(Item position records)
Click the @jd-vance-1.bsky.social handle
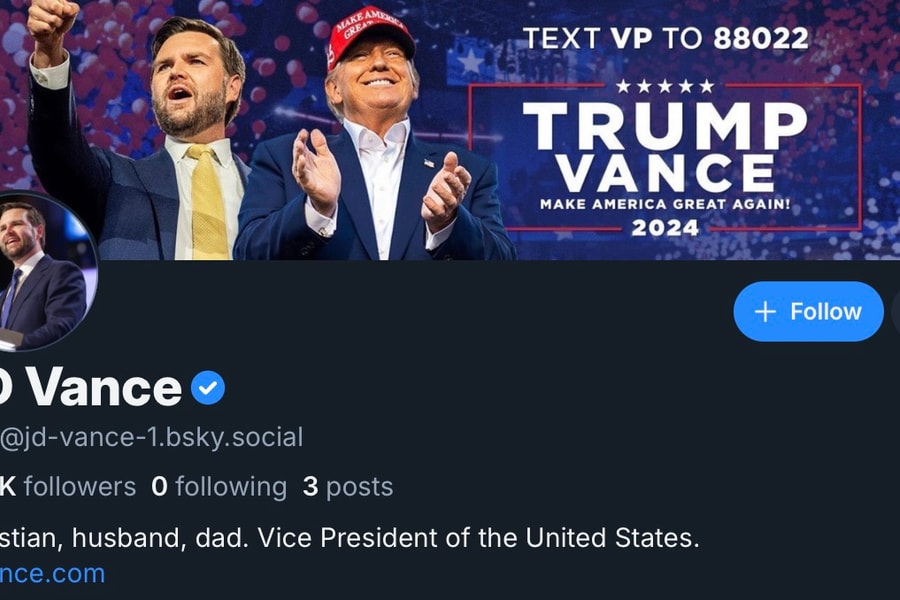click(x=152, y=437)
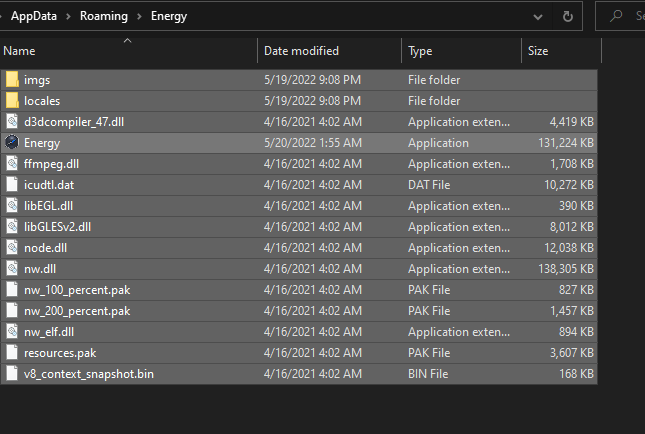Sort files by Type column header
Screen dimensions: 645x434
click(x=420, y=51)
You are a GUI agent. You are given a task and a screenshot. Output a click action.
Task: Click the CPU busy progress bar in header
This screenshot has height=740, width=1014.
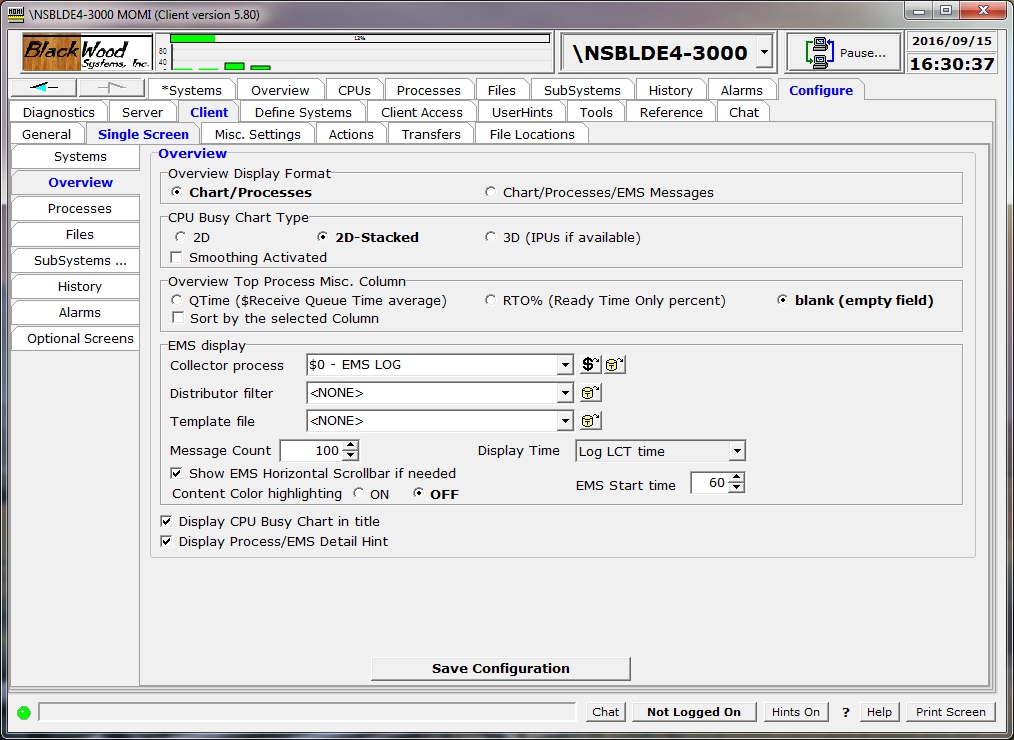click(360, 39)
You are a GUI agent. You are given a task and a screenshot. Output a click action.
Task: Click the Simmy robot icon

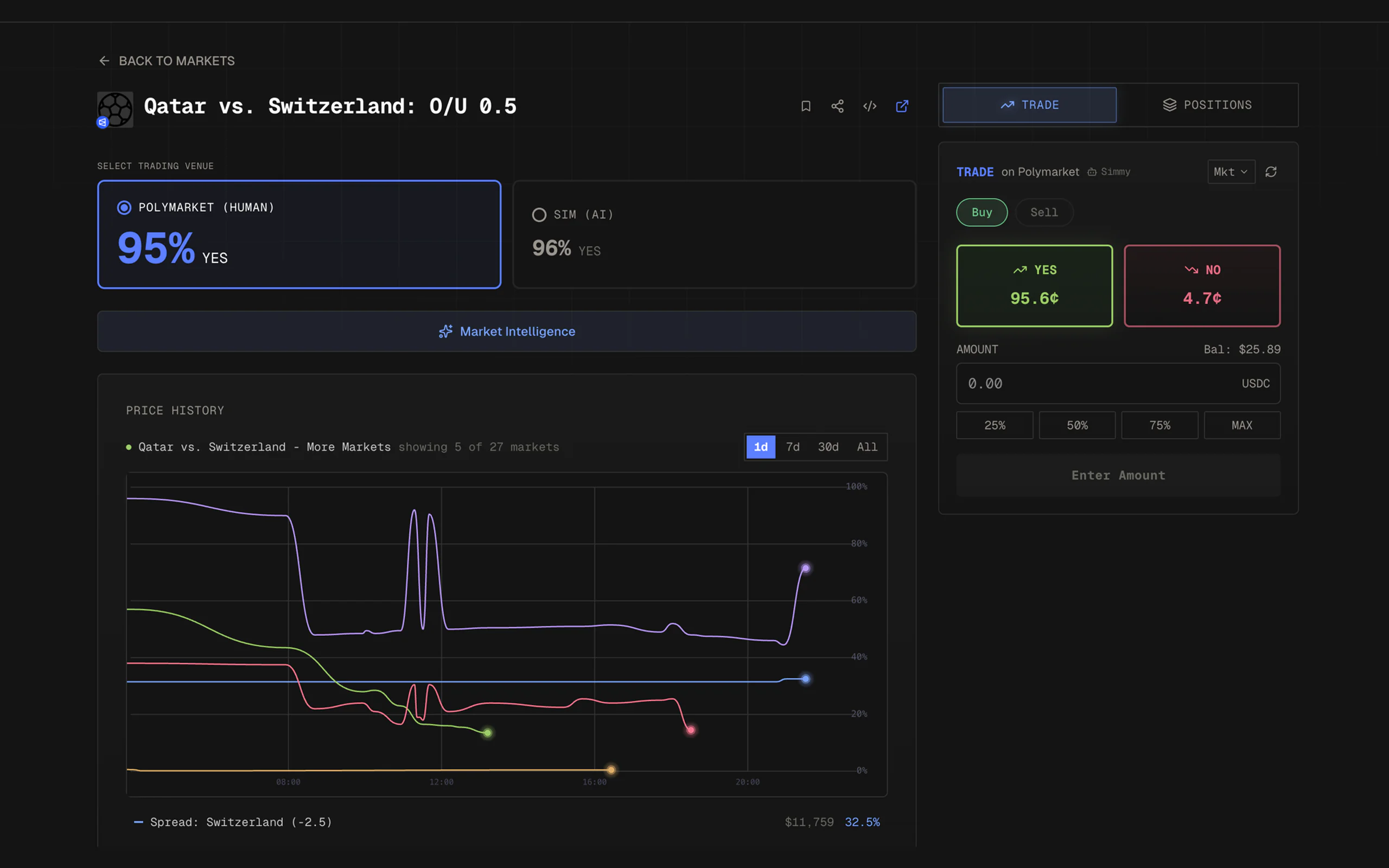pos(1092,171)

## [Written request]
Rewrite the records from their beginning through the line containing "click(360, 39)", substituting "interface agent" for "GUI agent" and keeping everything else the same. Leave the pictures out of your answer.

## [Written solution]
Click the @jd-vance-1.bsky.social handle
click(x=152, y=437)
Sort files by Type column header
Screen dimensions: 645x434
click(x=420, y=51)
You are a interface agent. You are given a task and a screenshot. Output a click action.
Task: Click the CPU busy progress bar in header
This screenshot has height=740, width=1014.
click(360, 39)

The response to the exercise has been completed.